Photo by Gudrun Martin.

MICHAEL: To put it in the words of Rudger Hauer (plays the antagonist in Blade Runner): “Have you seen things, we people wouldn’t believe?” Where does all your inspiration come from?

SYD MEAD: It comes with the job. Here’s a funny story for you: I was at a meeting with Hot Wheels Mattel. Since it was a business meeting I had to sign a non disclosure agreement (n.d.a.). The boss was late and we were sitting around waiting for him. When he finally showed up he thought he’d be clever, so he asked me: “So Mr. Mead, I understand you’ve been to the future, could you tell us about it?” And I replied: “No, I signed a n.d.a.” He was embarrassed and left the room.

MICHAEL: Let’s say you are designing a spaceship. What do you consider during the layout process?

SYD MEAD: Well, a lot of SciFi design violates the rational of the story, that’s why it looks so silly. What I do is picture the technology that is available at the time the story is set it. And based on that construct a physically believable futuristic blue print. For instance spaceships that are built in space don’t have to have an aerodynamic form, but since they’re in vacuum can have any shape. This progress in thought can be seen when comparing 2001 to 2010. Therefor I try to make all my designs realistic, even if some will always remain fiction.

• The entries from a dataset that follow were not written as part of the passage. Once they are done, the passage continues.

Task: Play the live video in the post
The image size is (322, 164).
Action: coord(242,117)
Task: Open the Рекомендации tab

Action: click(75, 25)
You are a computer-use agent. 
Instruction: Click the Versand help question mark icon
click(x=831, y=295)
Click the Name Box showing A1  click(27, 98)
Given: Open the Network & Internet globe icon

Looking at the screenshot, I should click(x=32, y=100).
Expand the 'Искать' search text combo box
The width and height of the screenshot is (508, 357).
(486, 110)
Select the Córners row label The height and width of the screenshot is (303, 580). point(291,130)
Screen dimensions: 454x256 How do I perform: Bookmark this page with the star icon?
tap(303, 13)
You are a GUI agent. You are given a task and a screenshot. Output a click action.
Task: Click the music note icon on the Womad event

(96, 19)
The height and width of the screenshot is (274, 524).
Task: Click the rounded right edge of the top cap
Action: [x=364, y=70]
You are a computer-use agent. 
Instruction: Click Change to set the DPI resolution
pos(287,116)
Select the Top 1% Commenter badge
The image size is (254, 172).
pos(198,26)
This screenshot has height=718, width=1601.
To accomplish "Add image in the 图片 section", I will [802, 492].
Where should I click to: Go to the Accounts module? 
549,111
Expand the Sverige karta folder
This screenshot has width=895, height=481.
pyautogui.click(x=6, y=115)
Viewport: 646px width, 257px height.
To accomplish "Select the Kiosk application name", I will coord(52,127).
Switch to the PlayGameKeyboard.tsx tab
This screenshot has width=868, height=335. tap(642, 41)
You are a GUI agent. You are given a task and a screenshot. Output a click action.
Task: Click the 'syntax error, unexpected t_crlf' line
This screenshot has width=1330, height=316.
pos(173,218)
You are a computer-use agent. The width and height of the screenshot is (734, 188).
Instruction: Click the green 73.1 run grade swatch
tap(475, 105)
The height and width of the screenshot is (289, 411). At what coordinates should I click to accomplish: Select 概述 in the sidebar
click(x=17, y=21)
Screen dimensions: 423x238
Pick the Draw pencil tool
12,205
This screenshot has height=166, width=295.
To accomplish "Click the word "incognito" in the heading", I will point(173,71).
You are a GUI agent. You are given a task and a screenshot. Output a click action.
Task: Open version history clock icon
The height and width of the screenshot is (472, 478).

MICHAEL: Do you always work with a fixed schedule, or do you sometimes wake up in the middle of the night thinking: Skyscrapers, 200 floors tall, walking on legs – I’ve got to draw that, now!

SYD MEAD: I was working on an architectural project once, doing an interior design. I worked on it all evening and went to bed thinking about it. Since it was on my mind all the time I dreamed of it. I was walking through the room in my dream and I realized the light was wrong. It sounds sort of spooky, but it has happened several times. 

MICHAEL: You are admired by many people as a design-guru. Who were YOUR influences?

SYD MEAD: I started drawing when I was two and half. My father was a baptist minister, who read Flash Gordon to me when I was four and five – I have no idea why? Why would a baptist minister read those kind of stories to his young son?
M: Perhaps he knew!?
SM: I don’t know. That’s still very weird to me. And that influenced me, I think. So when I was in grade school, instead of drawing tanks and trucks, I drew rocket ships and cars, very, very slick, elegant cars, which looked like cars do now – featureless blobs of metal. That was the beginning of it all.

MICHAEL: What do you think our future will look like? Can we expect something positive or negative?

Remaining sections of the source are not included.